* Task details *
Count the lines of the records below that hold the word "computer", and give only the number.

Dataset excerpts below:

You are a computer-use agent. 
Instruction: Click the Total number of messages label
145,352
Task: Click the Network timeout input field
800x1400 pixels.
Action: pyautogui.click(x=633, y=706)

End of Dataset excerpts.
Dataset excerpts below:

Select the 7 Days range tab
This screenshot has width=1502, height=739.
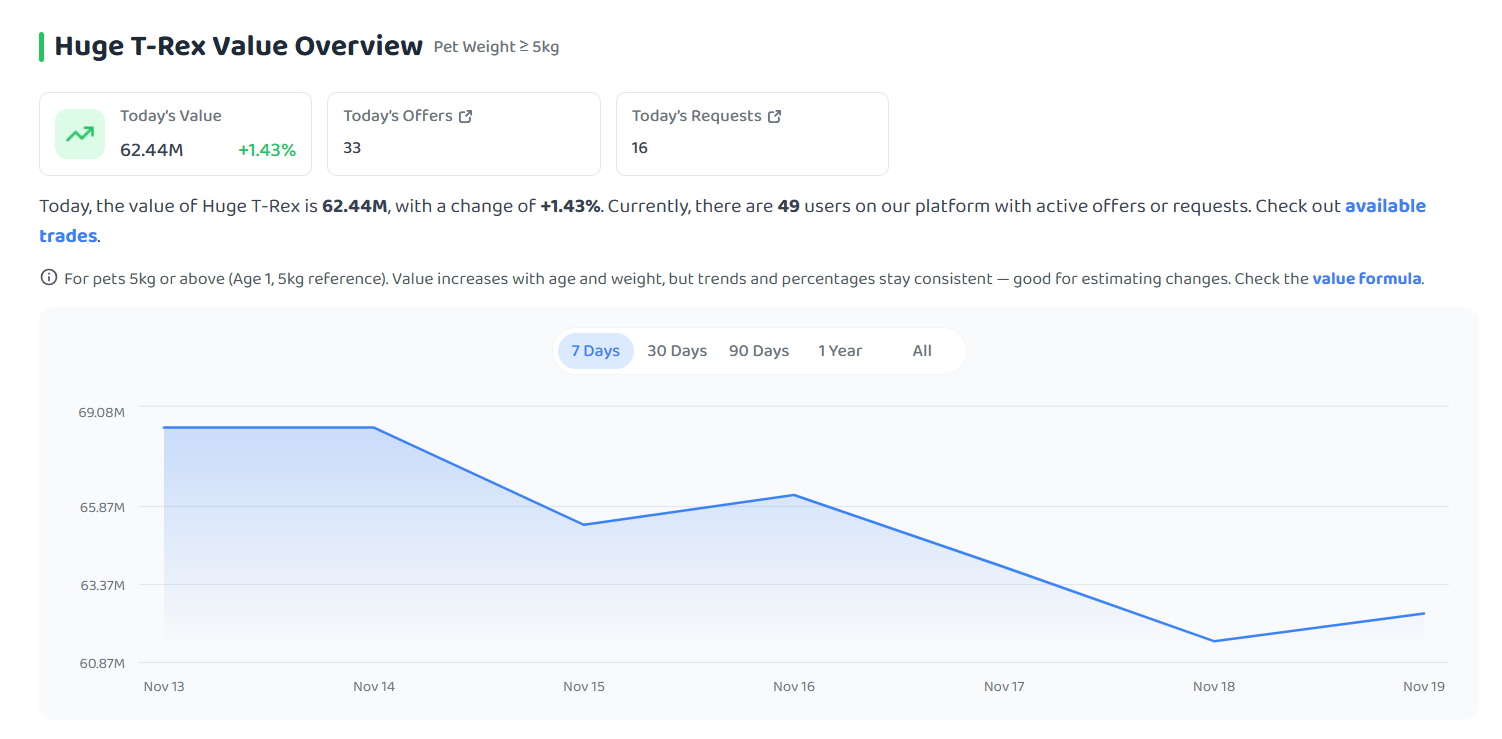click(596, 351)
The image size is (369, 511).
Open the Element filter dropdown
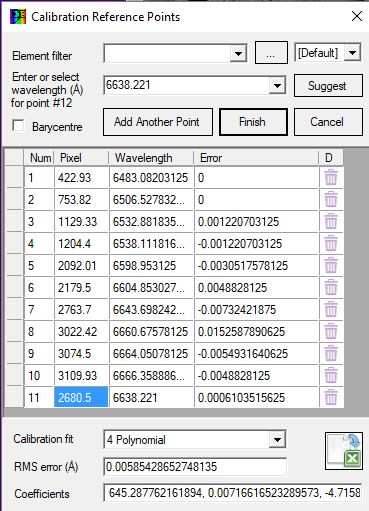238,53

End of Dataset excerpts.
Dataset excerpts below:

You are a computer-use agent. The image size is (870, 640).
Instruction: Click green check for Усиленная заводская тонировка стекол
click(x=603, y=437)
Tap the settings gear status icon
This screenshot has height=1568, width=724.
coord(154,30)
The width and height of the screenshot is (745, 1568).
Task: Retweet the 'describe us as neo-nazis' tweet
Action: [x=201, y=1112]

End of Dataset excerpts.

* Exercise solution *
2